Com um humor que funciona em raríssimas ocasiões e um viés dramático que se quer se aproxima dos verdadeiros dilemas raciais existentes no mundo, a produção é uma tentativa preguiçosa de diminuir uma comunidade inteira apenas por suas origens caucasianas, à medida em que envergonha a nós, negros, nos apagando em direção a uma falsa posição de vigilantes sociais que só são capazes de se esquivar do racismo quando se dedicam a uma bajulação inconveniente e reducionista. E na expectativa ideológica de que seu filme abra um debate sobre o racismo sistêmico, o novato cineasta Kobi Libii logo descobrirá que aquelas opiniões do Twitter consideradas por ele e por tantos outros como sendo tão “sensatas”, na prática não passam de meras problematizações ruins, infundadas e que já não convencem nem o afegão médio.
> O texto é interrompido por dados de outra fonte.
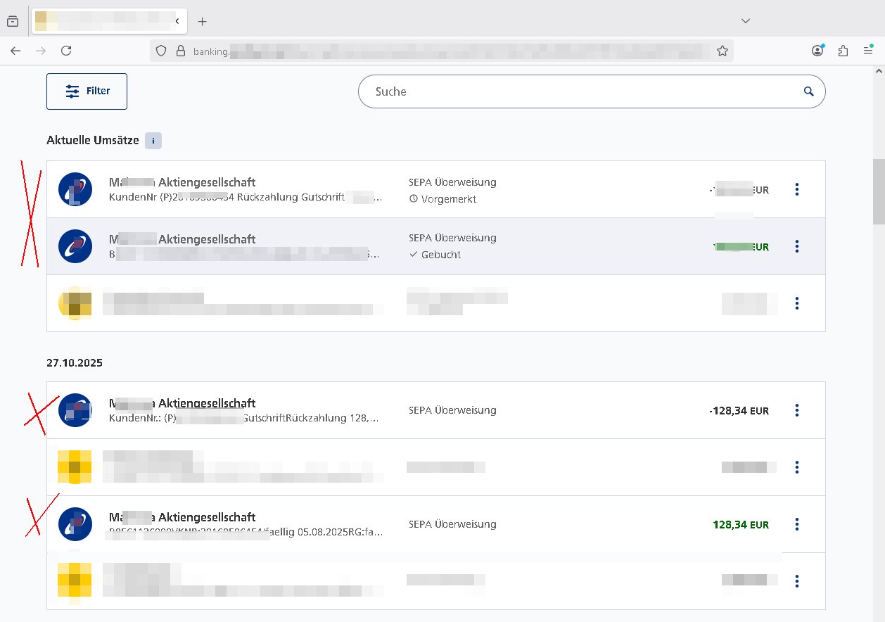Open options menu for green 128,34 EUR transaction
Screen dimensions: 885x622
(x=796, y=524)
A verdade é que estamos cansados dos sequestros de pautas importantes e dessas conversas rasas, embasadas em nada. E o fracasso sociocultural desse filme é uma evidência clara disso.
Não deixe de assistir:
E se esforçando para dar sentido a um roteiro marcado por frases de efeito e momentos constrangedores, o ator Justice Smith até tenta nos convencer de algo, mas se perde em um longa que jamais deveria ter saído da gaveta. Ofensivo para negros e racista contra brancos, a comédia dramática não funcionaria nem como uma ironia mal executada, muito menos como uma tentativa de sátira do contexto social em que nos metemos, ao permitirmos que pessoas seriamente problemáticas tentassem ditar como o negro deveria se comportar, votar, se relacionar e se apresentar. Se perdendo em seu próprio personagem, o filme é incapaz de fazer uma autoanálise e ao contrário do poderoso Ficção Americana, não sabe usar a metalinguagem para confrontar preceitos enganosos e enganadores.
E por falar neste aclamado indicado ao Oscar 2024, ele é quase uma resposta direta a essas simulações bregas e ignorantes que o progressismo racial criou com seus debates tolos e mal elaborados destilados na internet. Uma aula de roteiro e uma crítica social afiada, a produção – desenvolvida e lançada antes desta comédia -, é uma reflexão à frente do seu tempo sobre como reduzimos um povo unicamente a sua cor. É como se nós, esses tais “negros mágicos”, fôssemos apenas isso: rabiscos e sketches estereotipados de uma negritude inventada. Como se só pudéssemos ser aquilo que os regentes ideológicos da cultura afro determinaram. Marionetes daqueles mesmo filósofos do Twitter. Pastiches de um povo e não um povo genuíno.
E por fim, a comédia dramática tenta florear e colorir seu debate frouxo fazendo um “somebody love” com seu roteiro, tentando trazer pequenas reflexões sobre a realidade do racismo estrutural. Mas ao invés de verdadeiramente abordar esse problema – real e ainda vigente -, a produção fica nas obviedades, transforma tudo em racismo e se esquece de que tal reducionismo simplesmente apaga os inúmeros casos que de fato acarretam em vítimas. E não se engane, preconceito contra pretos é real e precisa ser combatido. Mas definitivamente não é o que acontece em A Sociedade Americana dos Negros Mágicos.